Aku tersenyum dan berusaha menikmati semangkuk soto Betawi yang mengepul dan menguarkan aroma harum yang membuat perutku bergejolak kelaparan. Dagingnya yang empuk dipadu kuah santan kental dengan rasa rempah-rempah yang menggoda berhasil mencairkan suasana.
Warung tenda ini cukup bersih dan pemiliknya pun baik dan ramah. Harganya terbilang cukup murah jika dibandingkan dengan rasanya yang yang pas dan porsinya yang mengenyangkan, bahkan terlalu banyak buatku yang terbiasa menjaga pola makan agar tetap langsing dan bugar.
Es jeruknya yang segar berhasil menutup makan malam 'kecelakaan' yang memalukan itu dengan riang. Aku pun berjanji padanya akan membayar makan malam ini dengan traktiran dua minggu lagi setelah kartu ATM-ku selesai diurus ke bank.
***
Beberapa tahun kemudian aku bertemu kembali dengan pemuda itu. Saat lebaran tiba, kami bertemu di kampung halaman. Di sebuah tikungan, dia menghentikan motor merahnya.
"Mbak, kita nikah yuk?"
Benar-benar tak ada romantisnya sama sekali. Lalu seminggu kemudian kami menikah. Kini usia pernikahan kami telah memasuki usia delapan belas tahun.
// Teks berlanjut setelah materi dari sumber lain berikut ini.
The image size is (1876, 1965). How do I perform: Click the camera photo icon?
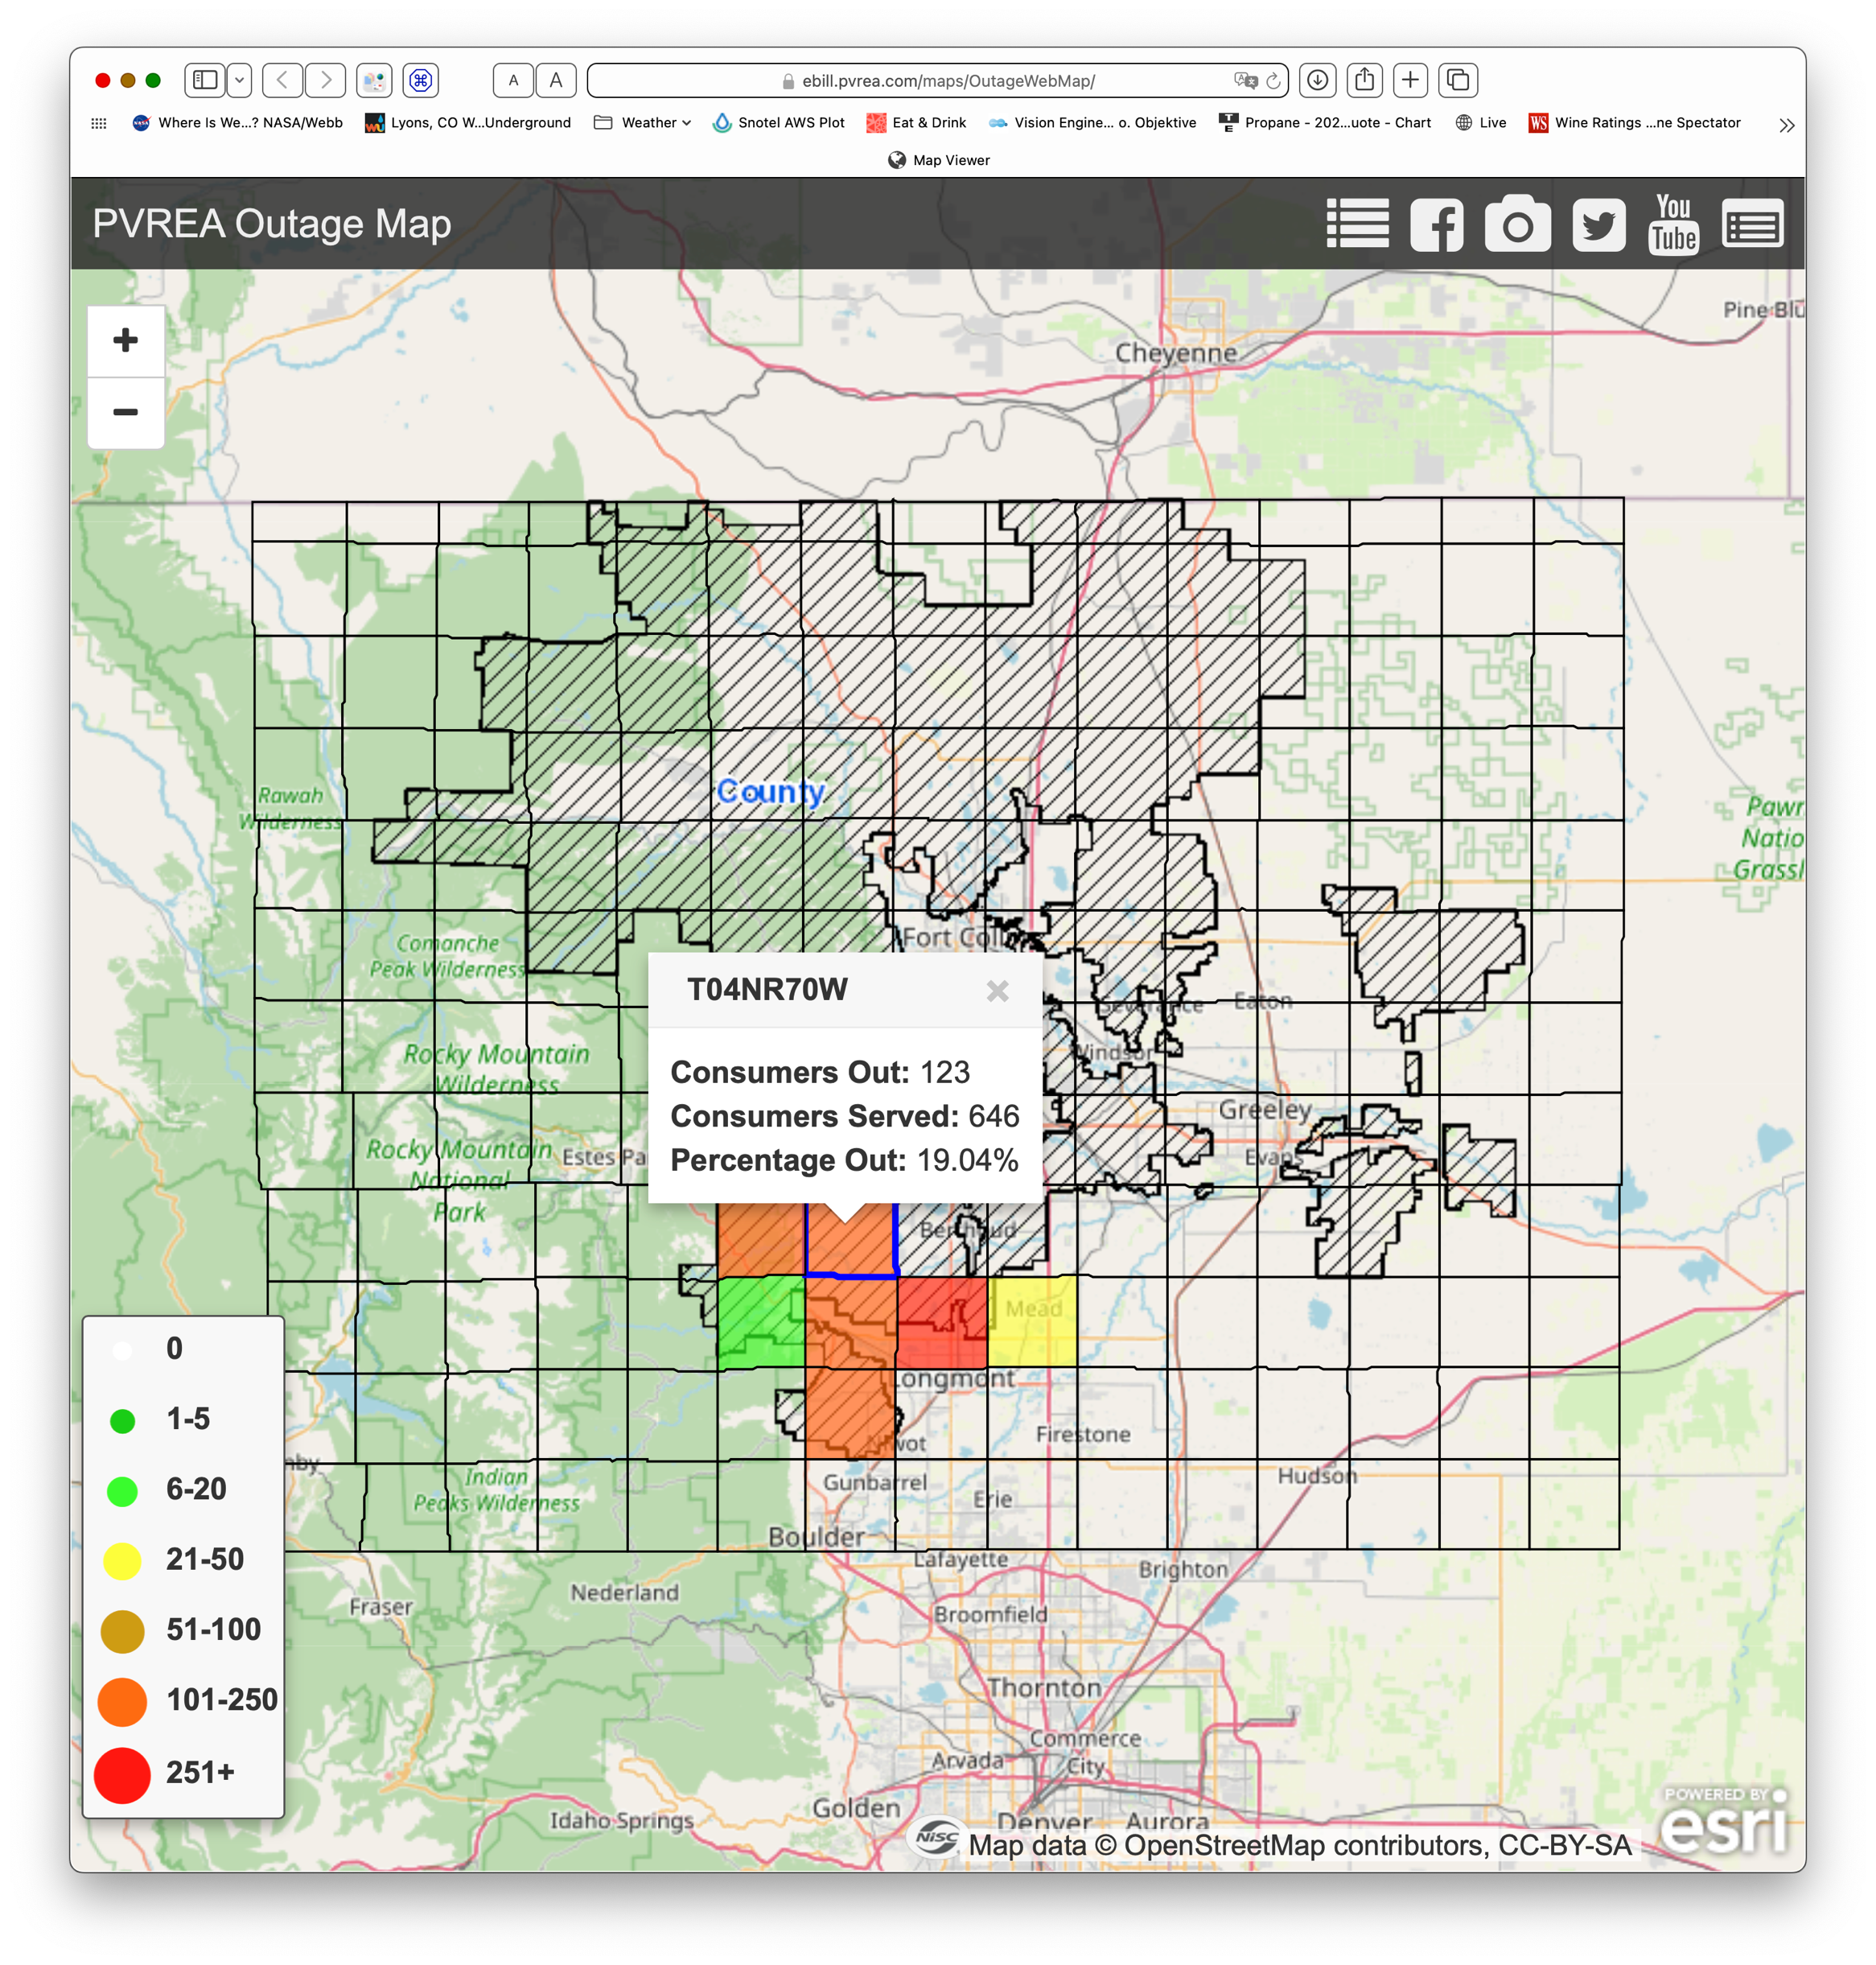pos(1517,224)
Sebenarnya, saat Mas Yon Bayu mengumumkan lomba menulis kuliner kenangan ini, hubunganku dan suami sedang kurang baik. Ada sedikit percekcokan kecil di antara kami. Agar bisa menulis kenangan ini dengan baik, terpaksa aku pun membuang ego dan bertanya kepada laki-laki mantan teman kos dulu itu.
"Mas, tempat makan kita dulu yang depan Al-Falah itu masih ada nggak sih?"
"Masih, tapi sekarang udah mahal."
"Kita makan apa ya dulu? Pecel ayam?"
"Kok pecel ayam, sih? Kan kita makan soto Betawi."
Aku terkejut. Aku kira dia sudah melupakan semua kenangan tentang kami berdua. Ternyata justru aku yang lupa, dan dia masih menyimpan kenangan tentang kami berdua dengan baik. Perlahan, semua kenangan itu pun muncul kembali dan aku berhasil menceritakannya kembali kepada Sobat Suara Konsumen.
Untuk Mas Yon Bayu, terima kasih banyak. Berkat lomba menulis 'Kuliner Kenangan' ini, hubungan kami membaik, bahkan lebih romantis.